= REQUIREMENT =
Take every line from the entries below that includes the word "card" and copy it.

= AVAILABLE DATA =
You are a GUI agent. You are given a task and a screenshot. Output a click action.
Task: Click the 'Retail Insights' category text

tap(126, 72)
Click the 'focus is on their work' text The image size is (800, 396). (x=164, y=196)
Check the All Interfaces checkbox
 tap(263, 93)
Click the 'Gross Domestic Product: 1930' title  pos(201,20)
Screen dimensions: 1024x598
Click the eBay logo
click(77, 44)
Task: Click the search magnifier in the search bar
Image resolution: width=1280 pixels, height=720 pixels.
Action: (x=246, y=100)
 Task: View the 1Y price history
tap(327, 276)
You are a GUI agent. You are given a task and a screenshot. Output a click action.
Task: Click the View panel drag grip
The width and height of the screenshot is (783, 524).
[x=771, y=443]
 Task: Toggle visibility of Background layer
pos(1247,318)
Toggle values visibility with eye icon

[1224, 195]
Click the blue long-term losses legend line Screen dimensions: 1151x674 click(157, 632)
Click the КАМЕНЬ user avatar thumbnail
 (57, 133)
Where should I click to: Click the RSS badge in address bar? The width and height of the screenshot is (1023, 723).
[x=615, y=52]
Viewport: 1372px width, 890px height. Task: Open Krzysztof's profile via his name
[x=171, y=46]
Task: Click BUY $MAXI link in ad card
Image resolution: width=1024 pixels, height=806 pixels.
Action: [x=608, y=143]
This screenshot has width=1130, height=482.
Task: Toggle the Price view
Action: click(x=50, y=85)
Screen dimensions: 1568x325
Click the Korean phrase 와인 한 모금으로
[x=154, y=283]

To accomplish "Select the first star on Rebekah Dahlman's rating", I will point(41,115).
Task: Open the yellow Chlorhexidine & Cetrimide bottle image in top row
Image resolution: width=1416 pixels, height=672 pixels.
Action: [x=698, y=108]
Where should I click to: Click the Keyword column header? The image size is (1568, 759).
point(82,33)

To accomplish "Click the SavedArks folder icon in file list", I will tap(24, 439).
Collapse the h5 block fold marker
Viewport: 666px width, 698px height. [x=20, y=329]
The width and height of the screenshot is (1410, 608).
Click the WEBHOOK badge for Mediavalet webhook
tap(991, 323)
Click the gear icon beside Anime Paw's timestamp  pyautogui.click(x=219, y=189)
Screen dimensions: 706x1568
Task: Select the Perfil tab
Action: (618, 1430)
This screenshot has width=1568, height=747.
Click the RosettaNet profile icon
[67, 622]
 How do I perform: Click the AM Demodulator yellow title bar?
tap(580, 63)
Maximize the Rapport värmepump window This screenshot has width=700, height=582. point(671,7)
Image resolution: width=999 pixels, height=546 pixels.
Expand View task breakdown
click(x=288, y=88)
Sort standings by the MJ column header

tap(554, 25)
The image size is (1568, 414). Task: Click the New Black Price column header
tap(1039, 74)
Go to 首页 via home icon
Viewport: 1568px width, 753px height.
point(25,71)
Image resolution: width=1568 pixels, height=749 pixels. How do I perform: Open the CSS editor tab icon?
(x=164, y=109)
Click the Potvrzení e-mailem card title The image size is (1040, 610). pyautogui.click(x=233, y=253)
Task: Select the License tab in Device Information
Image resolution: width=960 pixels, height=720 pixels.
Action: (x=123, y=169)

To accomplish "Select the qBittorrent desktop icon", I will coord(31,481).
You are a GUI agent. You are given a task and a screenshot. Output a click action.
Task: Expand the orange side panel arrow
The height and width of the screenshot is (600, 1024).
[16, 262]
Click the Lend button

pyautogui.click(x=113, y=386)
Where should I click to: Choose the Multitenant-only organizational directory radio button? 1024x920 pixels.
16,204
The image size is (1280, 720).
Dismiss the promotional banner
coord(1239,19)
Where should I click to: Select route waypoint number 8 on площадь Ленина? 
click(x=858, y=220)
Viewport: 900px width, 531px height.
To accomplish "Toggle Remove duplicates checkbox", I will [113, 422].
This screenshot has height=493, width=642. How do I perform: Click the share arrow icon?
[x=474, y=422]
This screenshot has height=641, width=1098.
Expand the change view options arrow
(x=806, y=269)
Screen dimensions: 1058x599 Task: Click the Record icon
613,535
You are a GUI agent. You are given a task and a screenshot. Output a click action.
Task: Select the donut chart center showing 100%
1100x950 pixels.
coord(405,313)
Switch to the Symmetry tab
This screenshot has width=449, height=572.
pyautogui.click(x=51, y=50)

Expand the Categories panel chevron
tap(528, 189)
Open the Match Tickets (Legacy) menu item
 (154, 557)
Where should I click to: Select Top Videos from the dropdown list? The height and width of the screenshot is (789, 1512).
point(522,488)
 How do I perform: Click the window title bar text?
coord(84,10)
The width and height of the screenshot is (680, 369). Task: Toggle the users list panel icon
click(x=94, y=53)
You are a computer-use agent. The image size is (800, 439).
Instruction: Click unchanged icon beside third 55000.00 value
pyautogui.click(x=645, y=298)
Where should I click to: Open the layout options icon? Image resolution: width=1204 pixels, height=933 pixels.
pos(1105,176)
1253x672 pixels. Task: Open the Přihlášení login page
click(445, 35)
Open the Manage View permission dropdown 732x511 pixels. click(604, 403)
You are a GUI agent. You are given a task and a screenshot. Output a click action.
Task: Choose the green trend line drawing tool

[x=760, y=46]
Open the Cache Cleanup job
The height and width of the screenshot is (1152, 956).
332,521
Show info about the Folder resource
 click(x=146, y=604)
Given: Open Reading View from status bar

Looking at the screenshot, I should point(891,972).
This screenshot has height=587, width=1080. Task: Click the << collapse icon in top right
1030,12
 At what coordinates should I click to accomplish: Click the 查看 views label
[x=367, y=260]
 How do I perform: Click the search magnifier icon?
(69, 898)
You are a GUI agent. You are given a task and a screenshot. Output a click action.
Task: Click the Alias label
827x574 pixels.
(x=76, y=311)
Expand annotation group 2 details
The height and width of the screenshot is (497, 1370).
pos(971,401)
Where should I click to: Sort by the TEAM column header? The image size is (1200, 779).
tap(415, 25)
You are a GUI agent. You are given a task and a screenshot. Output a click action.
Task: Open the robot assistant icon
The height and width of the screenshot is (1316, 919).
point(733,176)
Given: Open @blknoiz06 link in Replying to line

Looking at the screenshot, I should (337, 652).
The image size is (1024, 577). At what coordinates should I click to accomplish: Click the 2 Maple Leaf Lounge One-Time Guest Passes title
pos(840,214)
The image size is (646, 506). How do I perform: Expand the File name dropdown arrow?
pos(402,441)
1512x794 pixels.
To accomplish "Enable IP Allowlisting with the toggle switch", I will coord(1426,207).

= RESULT FOR THIS EXERCISE =
Task: Click BUY $MAXI link in ad card
Click the Potvrzení e-mailem card title The image size is (1040, 610). pyautogui.click(x=233, y=253)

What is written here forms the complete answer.